И в эту секунду он заходится циклопическим воплем. Сначала я чувствую резкую вонь – смердит явно паленым, а затем слышу потрескивание и свист. Происходящее я вижу только тогда, когда его видит сам паук: его задняя нога горит. Он спрыгивает с меня и пытается сбить пламя о землю – этот исполин такой огромный, что кажется, будто надо мной беснуется шатер. Весь покрытый пухом, паук вспыхивает яростно, как лесной пожар. Он бежит, спотыкаясь о собственные объятые пламенем ноги; катается и кувыркается, стремясь добраться до воды, но не успевает и падает, подогнув к себе ножищи.
Я посыпаю себе плечо грязью, чтобы как-то унять жжение. Это останавливает сок, разъедающий мою плоть, но не боль.

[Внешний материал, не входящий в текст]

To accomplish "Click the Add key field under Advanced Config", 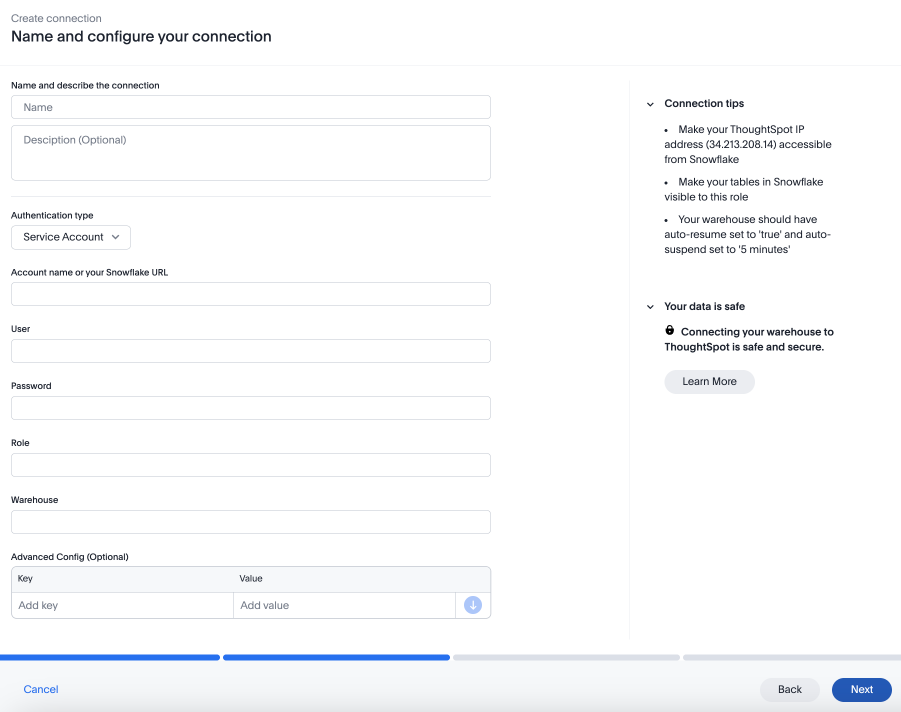I will (120, 605).
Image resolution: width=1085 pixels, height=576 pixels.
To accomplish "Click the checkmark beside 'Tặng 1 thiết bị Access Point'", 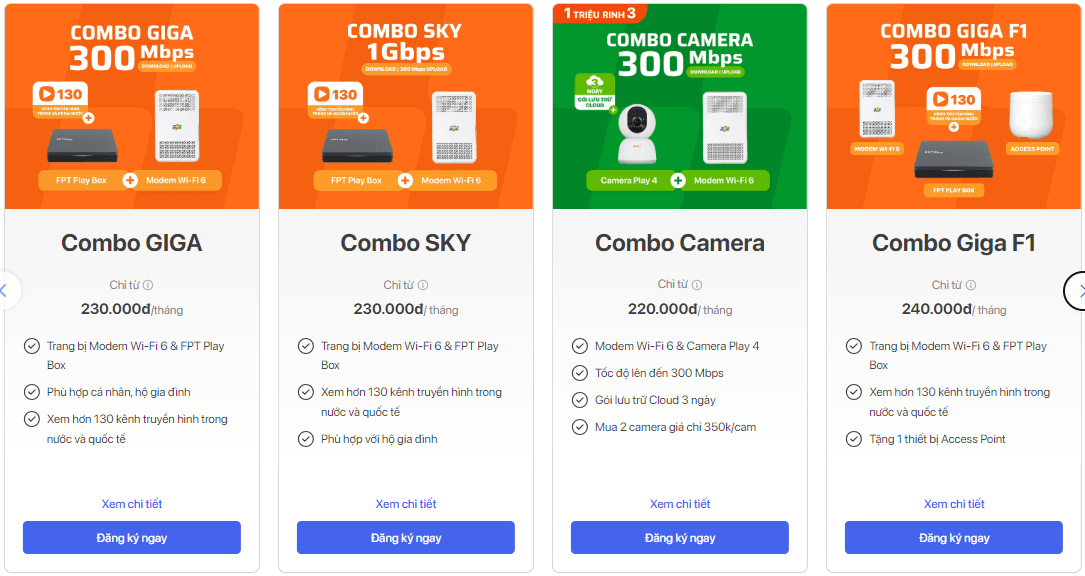I will pos(853,438).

– И ты вот так смотрел, как он меня приканчивает?
– Я… я… Я не должен был вмешиваться во что бы то ни было, в том числе и помогать тебе. Я должен был вести хронику, что бы ни случилось. Я…
Он в самом деле потрясен – не только увиденным, но и тем, что поступил вразрез тому, чем такие, как он, смиренно занимались на протяжении столетий. Благодарить его за то, что он совершил, значило лишний раз его этим уколоть. Я вспоминаю про мальчика с кольцом в ухе.
Барабанщик отстранился от дерева и по-прежнему барабанит в полном трансе, как и все отроки, что так и лежат с открытыми, но ничего не видящими глазами. Никто из них за всё время даже не шелохнулся. Я прижимаю острие кинжала к горлу мальчика. Рывок, и все они – тот мальчик, другие вокруг него, барабанщик – безмолвно рассыпаются в прах.
– Обманка! – кричу я и бегу к челноку. Гриот будто прирос к месту.
– Они подложили обманку! – снова кричу я.
– Я знаю, – невозмутимо говорит он.
Солнце на туманной морской глади сверкает слепящими, колкими бликами. Скоро уже полдень. Всю ночь я прождала знамений и чудес, но зло нагрянуло в полдень. А тут еще этот гриот. Я кричу остолопу, что сейчас не время записывать, а он знай себе корябает палочкой по шкуре животного – да еще и, язви богов, кровью! Я спрашиваю, чья это кровь, но он не отвечает.
– Глянь на птиц! – указываю я на небо, а потом поднимаю глаза, и для меня кое-что становится ясным. Та черная туча – не голуби, а вороньё. Внешняя картина переселяется во внутренний взор. Явившись в мой дом, Аеси вызвал на подмогу именно сонмище воронья. Попеле сглупила, да и я тоже: голубь мог быть знаком сангоминов, но вороны – это знак Аеси. И та черная воронья стая уже снялась с острова на берег.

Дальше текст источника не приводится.